Features

Senate leader proposed increasing tax on richest Californians

By Don Thompson The Associated Press
Friday January 04, 2002

SACRAMENTO — The state should temporarily increase personal income taxes on the richest Californians to help offset an expected $12 billion budget shortfall, Senate President John Burton said Thursday. 

By reverting two top income brackets to the levels they were in the mid-1980s, California could raise an additional $2 billion to $3 billion a year, Burton said. The increase would halt once the state built a reserve of 3 percent, he said. 

Taxpayers affected by his proposal will get a federal tax break from the Bush administration, Burton said, so “it really isn’t going to be that much of a hardship on anybody.” 

Californians in the highest income bracket pay 9.3 percent in state taxes. That includes single, heads of households making more than $45,888 and married couples earning more than $67,346. 

Under Burton’s plan, the state would restore two additional brackets — single filers making between $130,000 to $260,000, and married couples earning between $260,000 and $520,000 — which would pay 10 percent. The tax rates increase to 11 percent for a single filer earning more than $260,000 or a couple making more than $520,000. 

“You’re talking about people who got a pretty nice savings out of the Bush administration,” Burton said. “If you’re making $200,000 taxable, which means you’re at $300,000 gross, and you have to come up with less than $500, I don’t think that’s necessarily going to cut into someone’s standard of living.” 

A top Republican budget negotiator quickly labeled Burton’s proposal as a “soak-the-rich idea.” 

“I expected this,” said Assemblyman John Campbell, R-Irvine. “This is just their typical usual response when they spend too much, to try and figure out a way to create class warfare to hide a further dampening of economic activity.” 

Also Thursday, California Treasurer Phil Angelides proposed that the state could save more than $2 billion over the next 2 1/2 years by restructuring its debt. 

Angelides said his plan can help the state with the budget deficit caused by both a sharp economic downturn and a dispute over the state’s ability to recoup money it has spent to buy electricity on behalf of three cash-starved utilities. 

The proposals come a week before Gov.

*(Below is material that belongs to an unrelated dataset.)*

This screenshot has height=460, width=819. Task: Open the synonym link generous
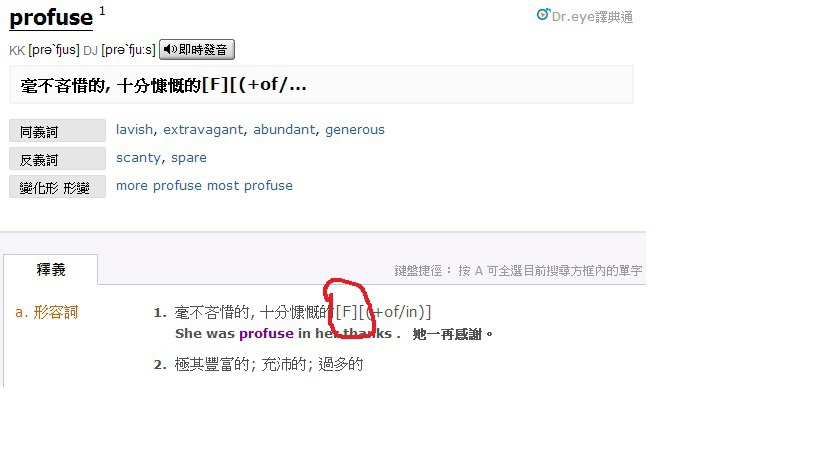(355, 130)
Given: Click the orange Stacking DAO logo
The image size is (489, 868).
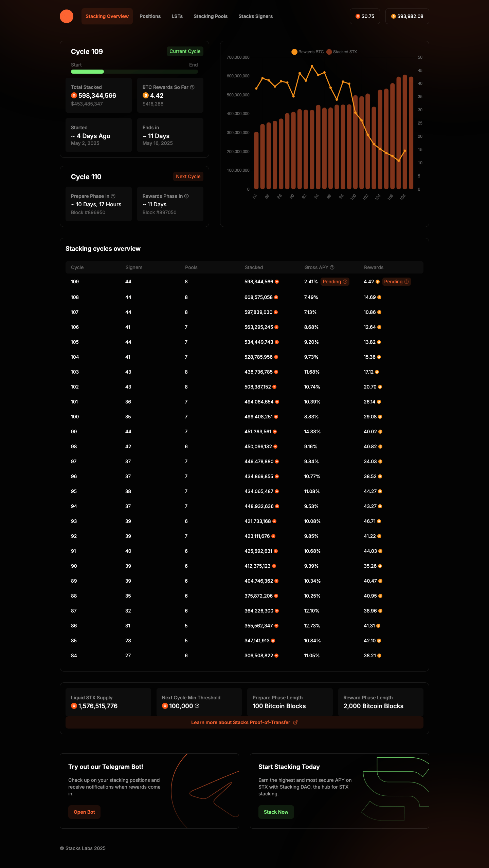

Gray Davis releases his budget proposal. 

“The governor’s been focusing on spending cuts, not raising taxes,” said Davis’ spokesman Steve Maviglio. 

Burton, however, said the solution would have to be half spending cuts and half new taxes. 

“There’s just no way, in my judgment and the judgment of most intelligent people that you can cut your way through such a tremendous deficit,” Burton said. “There’d be no state employees, no highway patrol.” 

The Legislature returns Monday for the final year of its two-year session and a special legislative session devoted to the state’s economy and the budget shortfall. 

“I am very determined that the entire burden of this deficit’s not going to fall on the elderly, blind and disabled. It’s not going to fall on the poor children. It’s not going to fall on the developmentally disabled,” Burton said. 

Larry McCarthy, president of the California Taxpayers Association, said his organization “strenuously disagreed” with Burton’s proposal, adding that the tax brackets were eliminated in the 1980s when the overall tax base was increased. 

His group will oppose any tax increase, McCarthy said, because “to raise rates back up is to ignore history and ignore reality.” 

Officials should know within days whether negotiations between Davis’ administration and the Public Utilities Commission will let the state issue long-term bonds to offset the energy costs, Angelides said. Regardless, he said, it likely is too late to issue those bonds before the next fiscal year begins in July. 

The restructuring pushes principle payments on the state’s general obligation bonds to the end of the decade, but would bring slightly lower overall costs, Angelides said. It must be approved by several committees and commercial bond houses. 

The plan would save a projected $223 million during the last six months of this fiscal year, $923 million in the fiscal year that starts July 1, and $963 million the following year. 

Bond houses and budget negotiators said the plan is merely a piece of the state’s overall response. 

“This is not a panacea ... for the budget,” Angelides agreed. 

However, he said the one-time debt restructuring is suitable to help the state deal with a one-time revenue crunch. In addition, the state should take advantage of the most favorable interest rates in 30 years, Angelides said: “Now is really the time to restructure this debt.”